▸ **CONSIGNE 1**
Répondez à ces trois questions à partir de l'extrait fourni :
(a) Devant quel tribunal la République du Guatemala a-t-elle assigné SINCAFC ?
(b) Où et à quelle date le lot de café a-t-il été vendu par SATC à SINCAFC ?
(c) Quelle exception l'arrêt confirmatif du 20 janvier 1988 a-t-il accueillie ?
▸ **CONSIGNE 2**
Présentez sous forme de liste le paragraphe de l'extrait fourni qui commence par « Attendu qu'il résulte des énonciations », en conservant ses faits essentiels.
▸ **CONSIGNE 3**
D'après l'extrait fourni, pourquoi l'arrêt attaqué a-t-il accueilli l'exception d'incompétence soulevée par SINCAFC ? Répondez en une à trois phrases.

Attendu qu'il résulte des énonciations des juges du second degré que la République du Guatemala a assigné la Société internationale de négoce du café et du cacao (SINCAFC) devant le tribunal de commerce de Paris dans le ressort duquel celle-ci a son siège, ainsi que la Société arabe de torréfaction (SATC), M. X..., dirigeant de cette dernière, la société Cotterelle, transitaire, la société de droit hondurien Beneficio Merendon et M. Y..., 1°/ en annulation pour cause illicite ou en inopposabilité sur le fondement de l'article 1167 du Code civil de la vente, à Paris, le 17 juin 1986, d'un lot de café en provenance du Honduras, par SATC à SINCAFC, 2°/ en paiement de droits de douane et 3°/ en restitution de la marchandise ou de la valeur ou encore les mêmes sommes à titre de dommages-intérêts ; qu'à l'appui de ses demandes, la République du Guatemala prétend que SINCAFC a, en réalité, avec la complicité de M. Y..., exportateur local et de SATC, acquéreur fictif, et en utilisant de faux documents d'origine, fait sortir du Guatemala une qualité de café dont l'exportation est interdite par la réglementation de ce pays, sans acquitter les droits de douane, impôts et redevances dus et en payant le prix en violation de la législation guatémaltèque sur les changes ; que l'arrêt confirmatif attaqué (Paris, 20 janvier 1988), rendu sur contredit, a accueilli l'exception d'incompétence soulevée par SINCAFC aux motifs qu'à défaut de convention internationale définissant une coopération réciproque ou un objectif de solidarité évident, les juridictions françaises ne sont pas compétentes pour appliquer les règles de droit public fiscal, douanier ou économique d'un Etat étranger ;.

▸ **LIGNES FOURNIES**
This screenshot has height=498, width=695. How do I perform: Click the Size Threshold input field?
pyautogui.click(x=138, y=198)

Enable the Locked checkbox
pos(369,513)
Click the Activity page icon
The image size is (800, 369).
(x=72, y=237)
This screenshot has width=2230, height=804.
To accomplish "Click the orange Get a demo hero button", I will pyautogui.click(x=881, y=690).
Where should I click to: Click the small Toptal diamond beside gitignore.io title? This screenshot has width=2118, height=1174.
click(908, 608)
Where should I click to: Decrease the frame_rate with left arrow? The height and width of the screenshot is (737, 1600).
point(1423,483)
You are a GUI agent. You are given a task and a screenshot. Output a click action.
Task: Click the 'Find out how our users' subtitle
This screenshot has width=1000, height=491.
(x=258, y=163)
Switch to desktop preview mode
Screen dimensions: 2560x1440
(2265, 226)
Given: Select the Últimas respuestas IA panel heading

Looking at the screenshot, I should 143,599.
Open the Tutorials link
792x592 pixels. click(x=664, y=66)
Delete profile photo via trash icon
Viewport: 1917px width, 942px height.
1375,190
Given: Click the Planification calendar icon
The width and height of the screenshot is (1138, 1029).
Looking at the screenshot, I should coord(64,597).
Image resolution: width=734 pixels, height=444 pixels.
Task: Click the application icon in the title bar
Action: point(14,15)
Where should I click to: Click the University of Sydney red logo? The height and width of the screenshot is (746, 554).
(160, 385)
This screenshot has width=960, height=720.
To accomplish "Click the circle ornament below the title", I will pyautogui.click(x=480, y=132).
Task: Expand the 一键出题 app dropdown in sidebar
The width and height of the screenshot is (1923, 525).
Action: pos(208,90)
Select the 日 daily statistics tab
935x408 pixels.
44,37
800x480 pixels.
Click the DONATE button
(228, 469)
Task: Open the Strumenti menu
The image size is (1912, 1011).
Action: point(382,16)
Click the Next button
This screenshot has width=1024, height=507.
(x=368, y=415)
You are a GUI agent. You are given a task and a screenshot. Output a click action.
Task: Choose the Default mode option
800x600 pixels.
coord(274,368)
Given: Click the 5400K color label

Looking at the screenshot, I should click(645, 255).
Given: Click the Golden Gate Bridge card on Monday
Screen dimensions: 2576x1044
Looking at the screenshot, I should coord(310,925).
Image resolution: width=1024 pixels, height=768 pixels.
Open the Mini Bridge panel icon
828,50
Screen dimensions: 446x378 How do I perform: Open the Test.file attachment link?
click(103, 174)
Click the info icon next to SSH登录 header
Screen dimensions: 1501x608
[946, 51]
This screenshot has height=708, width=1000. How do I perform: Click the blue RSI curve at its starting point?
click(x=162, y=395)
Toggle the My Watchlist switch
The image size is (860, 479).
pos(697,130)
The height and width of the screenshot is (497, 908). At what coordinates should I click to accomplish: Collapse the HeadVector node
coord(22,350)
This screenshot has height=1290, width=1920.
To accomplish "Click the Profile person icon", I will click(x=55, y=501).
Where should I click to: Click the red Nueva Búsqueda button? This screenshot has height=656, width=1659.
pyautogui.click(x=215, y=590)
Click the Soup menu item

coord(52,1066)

▸ **RÉPONSE RÉDIGÉE 1**
(a) Devant le tribunal de commerce de Paris, dans le ressort duquel SINCAFC a son siège.
(b) À Paris, le 17 juin 1986.
(c) L'exception d'incompétence soulevée par SINCAFC.

▸ **RÉPONSE RÉDIGÉE 2**
- La République du Guatemala a assigné SINCAFC devant le tribunal de commerce de Paris, où cette société a son siège, ainsi que SATC, son dirigeant M. X..., la société Cotterelle (transitaire), la société hondurienne Beneficio Merendon et M. Y...
- Ses demandes portent sur :
  1. l'annulation pour cause illicite, ou l'inopposabilité sur le fondement de l'article 1167 du Code civil, de la vente d'un lot de café en provenance du Honduras, conclue par SATC au profit de SINCAFC à Paris le 17 juin 1986 ;
  2. le paiement de droits de douane ;
  3. la restitution de la marchandise ou de sa valeur, ou les mêmes sommes à titre de dommages-intérêts.
- Selon le Guatemala, SINCAFC, avec la complicité de M. Y... (exportateur local) et de SATC (acquéreur fictif), a utilisé de faux documents d'origine pour faire sortir du pays un café dont l'exportation est interdite. Elle n'aurait pas acquitté les droits, impôts et redevances dus, et elle aurait payé le prix en violation de la législation guatémaltèque sur les changes.
- L'arrêt confirmatif de Paris du 20 janvier 1988, rendu sur contredit, a accueilli l'exception d'incompétence soulevée par SINCAFC.

▸ **RÉPONSE RÉDIGÉE 3**
L'arrêt retient qu'il n'existe aucune convention internationale définissant une coopération réciproque ou un objectif de solidarité évident. Faute d'une telle convention, les juridictions françaises ne sont pas compétentes pour appliquer les règles de droit public fiscal, douanier ou économique d'un État étranger.